[PATCH V7 4/8] vDPA: introduce vDPA bus

From: Jason Wang
Date: Tue Mar 24 2020 - 00:16:25 EST


vDPA device is a device that uses a datapath which complies with the
virtio specifications with vendor specific control path. vDPA devices
can be both physically located on the hardware or emulated by
software. vDPA hardware devices are usually implemented through PCIE
with the following types:

- PF (Physical Function) - A single Physical Function
- VF (Virtual Function) - Device that supports single root I/O
virtualization (SR-IOV). Its Virtual Function (VF) represents a
virtualized instance of the device that can be assigned to different
partitions
- ADI (Assignable Device Interface) and its equivalents - With
technologies such as Intel Scalable IOV, a virtual device (VDEV)
composed by host OS utilizing one or more ADIs. Or its equivalent
like SF (Sub function) from Mellanox.

>From a driver's perspective, depends on how and where the DMA
translation is done, vDPA devices are split into two types:

- Platform specific DMA translation - From the driver's perspective,
the device can be used on a platform where device access to data in
memory is limited and/or translated. An example is a PCIE vDPA whose
DMA request was tagged via a bus (e.g PCIE) specific way. DMA
translation and protection are done at PCIE bus IOMMU level.
- Device specific DMA translation - The device implements DMA
isolation and protection through its own logic. An example is a vDPA
device which uses on-chip IOMMU.

To hide the differences and complexity of the above types for a vDPA
device/IOMMU options and in order to present a generic virtio device
to the upper layer, a device agnostic framework is required.
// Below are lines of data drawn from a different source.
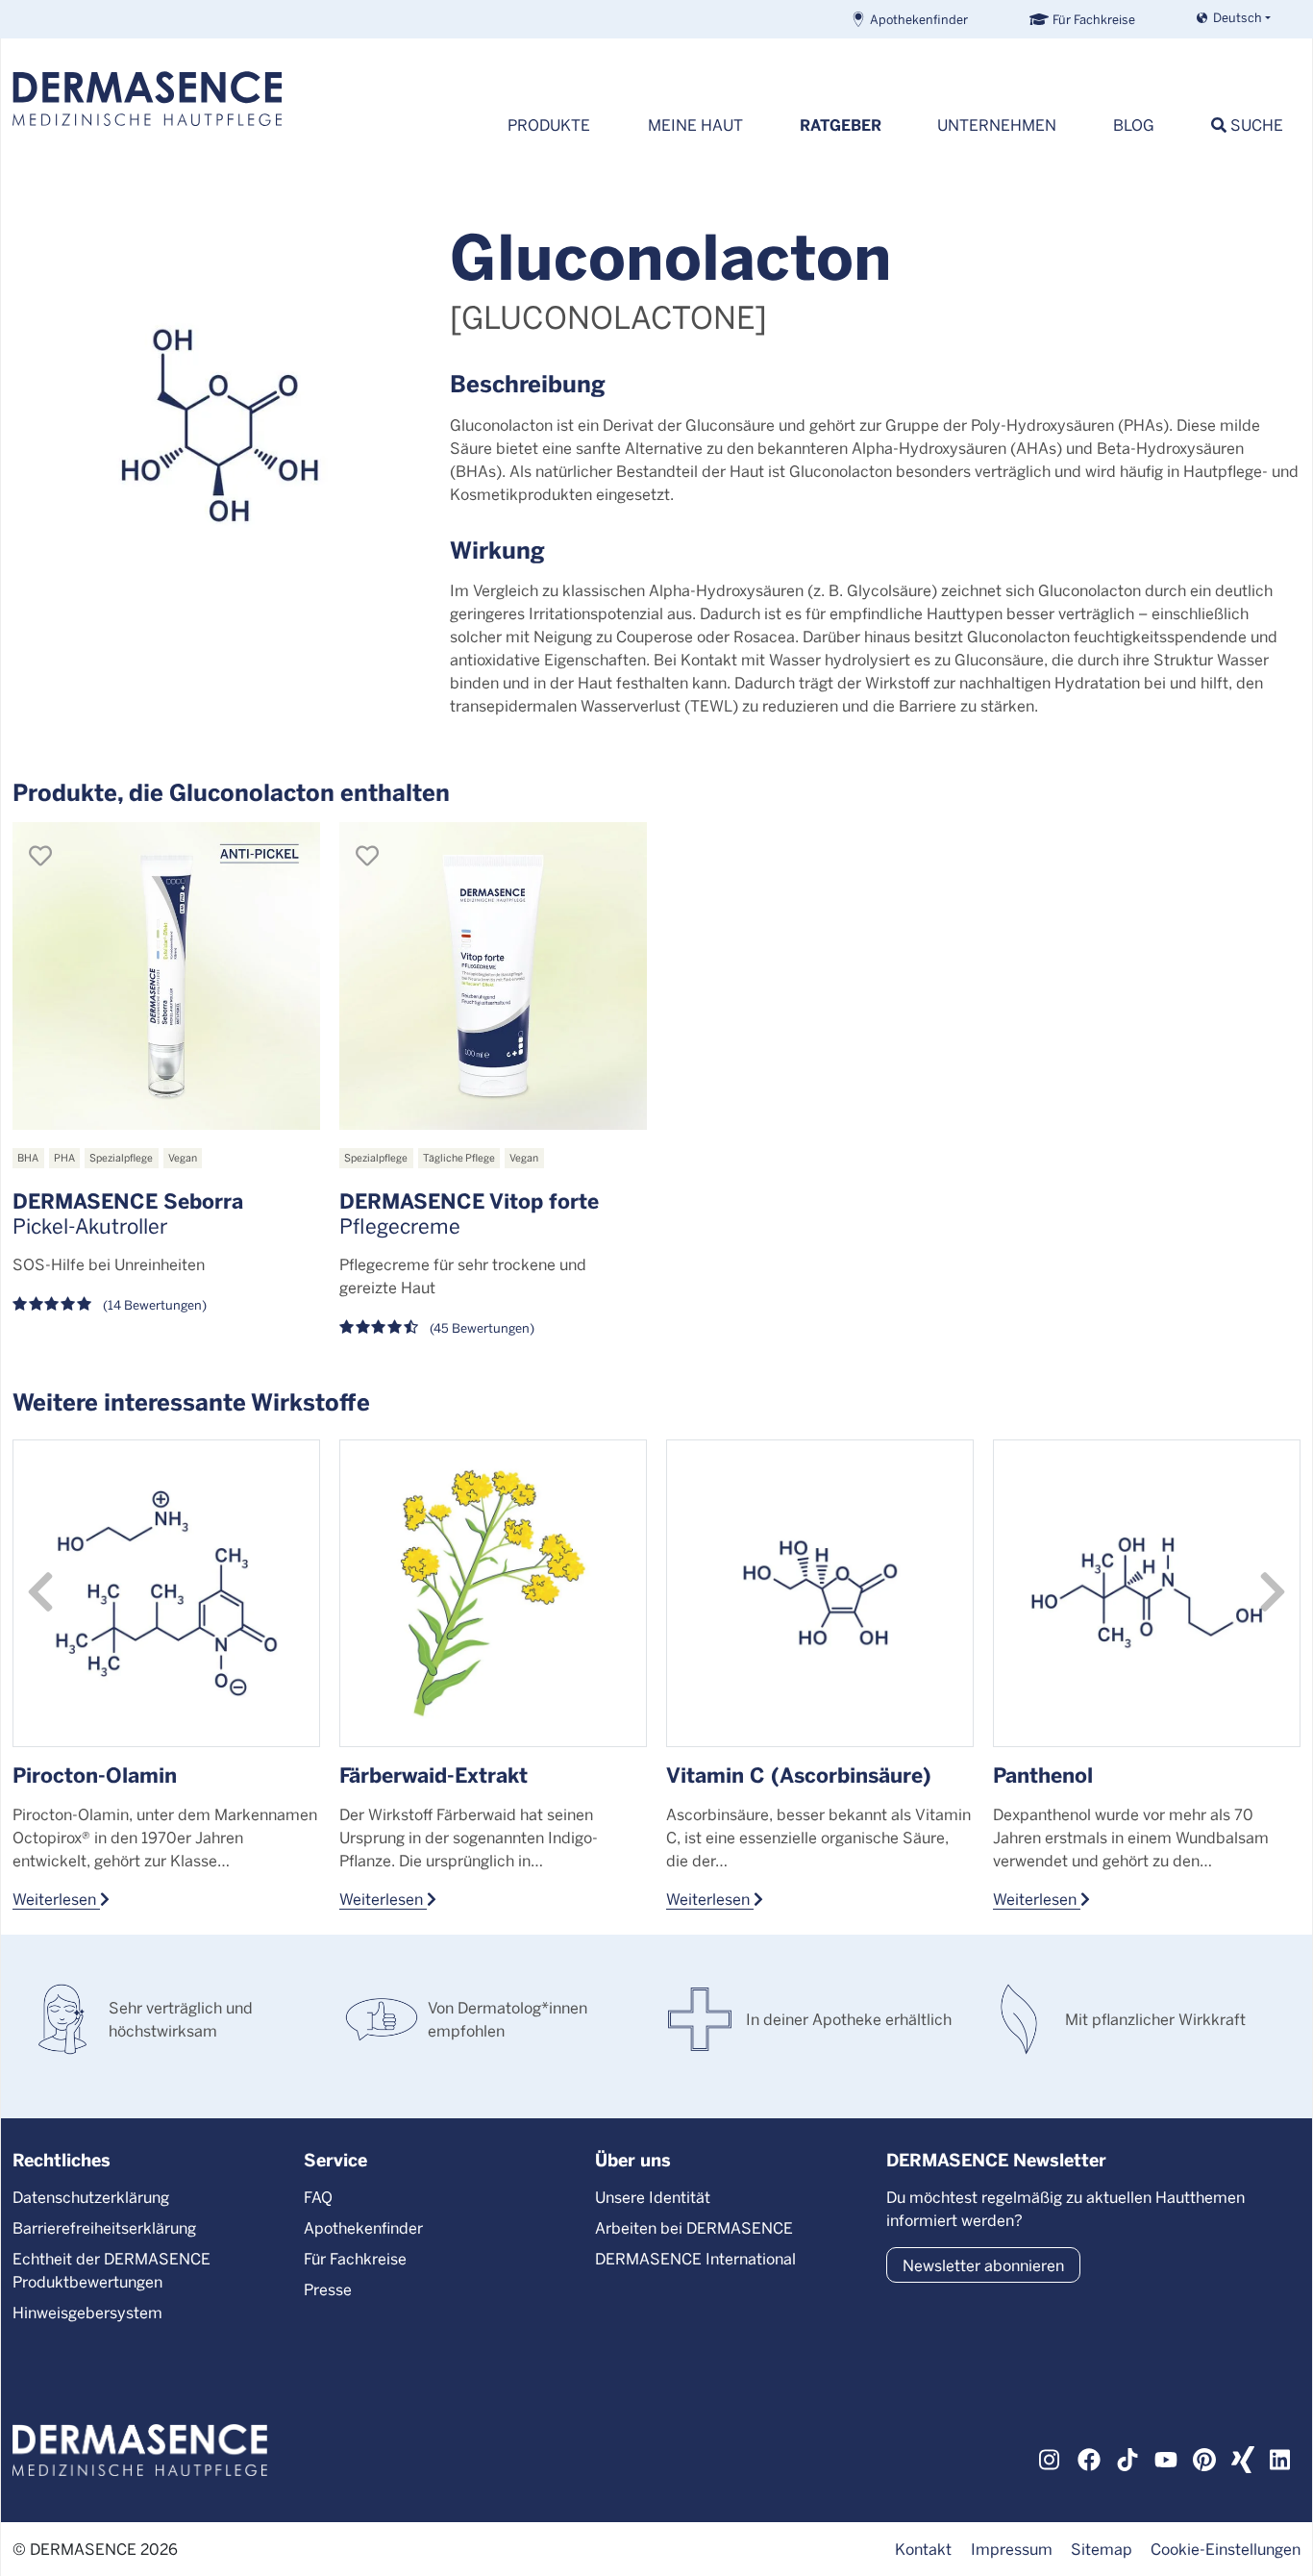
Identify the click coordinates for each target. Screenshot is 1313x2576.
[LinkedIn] (1281, 2456)
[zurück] (40, 1592)
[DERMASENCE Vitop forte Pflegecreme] (493, 976)
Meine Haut (695, 124)
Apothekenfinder (919, 19)
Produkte (549, 124)
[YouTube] (1166, 2456)
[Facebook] (1089, 2456)
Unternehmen (996, 124)
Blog (1133, 124)
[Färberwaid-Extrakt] (493, 1593)
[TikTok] (1127, 2456)
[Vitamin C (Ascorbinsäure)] (820, 1593)
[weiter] (1272, 1592)
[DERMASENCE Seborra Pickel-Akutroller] (166, 976)
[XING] (1243, 2456)
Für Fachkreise (1094, 19)
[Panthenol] (1147, 1593)
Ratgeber (840, 124)
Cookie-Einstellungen (1226, 2548)
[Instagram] (1050, 2456)
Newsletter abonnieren (983, 2265)
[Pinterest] (1204, 2456)
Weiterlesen (56, 1898)
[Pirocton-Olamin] (166, 1593)
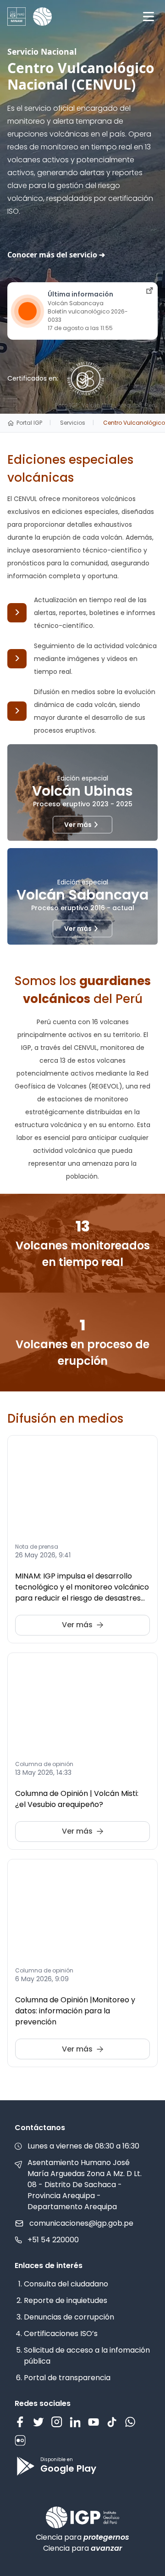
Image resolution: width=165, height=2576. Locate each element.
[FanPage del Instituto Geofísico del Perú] (20, 2422)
This patch introduces a software vDPA bus which abstracts the
common attributes of vDPA device, vDPA bus driver and the
communication method (vdpa_config_ops) between the vDPA device
abstraction and the vDPA bus driver. This allows multiple types of
drivers to be used for vDPA device like the virtio_vdpa and vhost_vdpa
driver to operate on the bus and allow vDPA device could be used by
either kernel virtio driver or userspace vhost drivers as:

virtio drivers vhost drivers
| |
[virtio bus] [vhost uAPI]
| |
virtio device vhost device
virtio_vdpa drv vhost_vdpa drv
\ /
[vDPA bus]
|
vDPA device
hardware drv
|
[hardware bus]
|
vDPA hardware

With the abstraction of vDPA bus and vDPA bus operations, the
difference and complexity of the under layer hardware is hidden from
upper layer. The vDPA bus drivers on top can use a unified
vdpa_config_ops to control different types of vDPA device.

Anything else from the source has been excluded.